Population (31 December 2015)
- • Total: 4,336
- • Density: 151.5/km^{2} (392.4/sq mi)
- Demonym: Poianesi
- Time zone: UTC+1 (CET)
- • Summer (DST): UTC+2 (CEST)
- Postal code: 36026
- Dialing code: 0444
- Website: Official website

= Pojana Maggiore =

Pojana Maggiore is a town and comune in the province of Vicenza, Veneto, north-eastern Italy. It is the site of the UNESCO World Heritage Site Villa Pojana, designed by the Renaissance architect Andrea Palladio. The town has reputation for its agriculture. It is bounded by the other communes of Noventa Vicentina and Montagnana.

== Culture ==

=== Education ===
Pojana Maggiore has two preschools, two primary schools, and one lower secondary school. The municipality is also home to a public library.

== Subdivisions ==
The municipality includes the frazioni (hamlets) of Cagnano and Cicogna.

Cicogna is notable for being divided among three provinces—Vicenza, Verona, and Padua—and three municipalities: Pojana Maggiore, Roveredo di Guà, and Montagnana.

Other localities within the municipality include Ponte Cazzola, Paradiso, Scavezzà, Contellena-Lovato, Conche, Spello-Tognetti, Ponte Novo, and Capitello.

== Economy ==
The local economy is primarily based on agriculture, while most of the municipality's industrial activity is concentrated in the hamlet of Cagnano.

As in much of the southern Vicenza area, tobacco cultivation was introduced between the two World Wars and became an important component of the local economy, surpassing the traditional cultivation of wheat and maize.
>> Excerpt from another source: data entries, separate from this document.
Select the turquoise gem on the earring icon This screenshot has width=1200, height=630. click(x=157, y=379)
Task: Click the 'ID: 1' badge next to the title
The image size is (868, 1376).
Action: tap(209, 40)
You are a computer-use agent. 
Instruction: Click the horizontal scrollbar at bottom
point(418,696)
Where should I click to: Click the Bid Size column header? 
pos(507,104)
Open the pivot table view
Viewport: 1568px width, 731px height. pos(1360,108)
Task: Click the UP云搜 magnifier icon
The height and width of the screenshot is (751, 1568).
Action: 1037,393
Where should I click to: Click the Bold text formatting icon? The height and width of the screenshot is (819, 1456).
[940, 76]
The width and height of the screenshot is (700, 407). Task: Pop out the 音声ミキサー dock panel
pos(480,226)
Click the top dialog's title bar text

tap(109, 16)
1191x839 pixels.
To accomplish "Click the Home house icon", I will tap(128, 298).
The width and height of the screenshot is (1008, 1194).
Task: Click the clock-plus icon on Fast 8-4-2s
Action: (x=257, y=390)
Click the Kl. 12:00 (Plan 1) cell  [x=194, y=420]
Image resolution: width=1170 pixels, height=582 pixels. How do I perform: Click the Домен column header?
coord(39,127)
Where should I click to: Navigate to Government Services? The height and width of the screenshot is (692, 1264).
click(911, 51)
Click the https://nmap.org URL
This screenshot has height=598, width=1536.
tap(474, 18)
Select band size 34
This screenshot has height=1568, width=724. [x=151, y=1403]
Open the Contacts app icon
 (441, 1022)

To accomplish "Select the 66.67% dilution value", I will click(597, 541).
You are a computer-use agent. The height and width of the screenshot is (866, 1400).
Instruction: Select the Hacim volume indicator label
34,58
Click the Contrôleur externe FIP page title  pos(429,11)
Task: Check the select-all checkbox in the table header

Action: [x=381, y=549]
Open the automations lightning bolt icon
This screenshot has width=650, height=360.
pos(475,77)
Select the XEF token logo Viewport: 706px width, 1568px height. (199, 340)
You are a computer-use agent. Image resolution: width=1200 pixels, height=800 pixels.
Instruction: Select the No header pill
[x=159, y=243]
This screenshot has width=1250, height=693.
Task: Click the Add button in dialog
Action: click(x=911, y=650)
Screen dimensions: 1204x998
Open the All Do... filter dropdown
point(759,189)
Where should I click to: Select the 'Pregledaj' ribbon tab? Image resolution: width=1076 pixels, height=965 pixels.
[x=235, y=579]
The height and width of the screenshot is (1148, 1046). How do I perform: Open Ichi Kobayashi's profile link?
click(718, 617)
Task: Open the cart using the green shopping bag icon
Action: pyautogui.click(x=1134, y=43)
Tobacco production also provided seasonal employment for many rural women.

The municipal territory forms part of the production area for Prosciutto Veneto Berico-Euganeo, a protected designation of origin (PDO) cured ham.

== Transport ==
Pojana Maggiore is connected to neighbouring towns by provincial roads and, since 2015, has had access to the national motorway network via the southern section of the A31 Valdastico, with the Noventa Vicentina interchange located approximately 7 km (4.3 mi) away.

The municipality is served by interurban bus services operated by Ferrovie e Tramvie Vicentine (FTV) and Busitalia Veneto.

Between 1887 and 1948, Pojana Maggiore was served by a stop on the Vicenza–Noventa–Montagnana tramway, operated by the Società Tramvie Vicentine (later FTV). The line played an important role in the economy of the southern Vicenza area by facilitating trade with Vicenza and the transport of sugar beet to the sugar refinery in Montagnana. In 1941, Società Eridania Zuccherifici Nazionali established a weighing station near the tram stop for sugar beet harvested in the surrounding countryside. The facility and station building were demolished in the 1980s.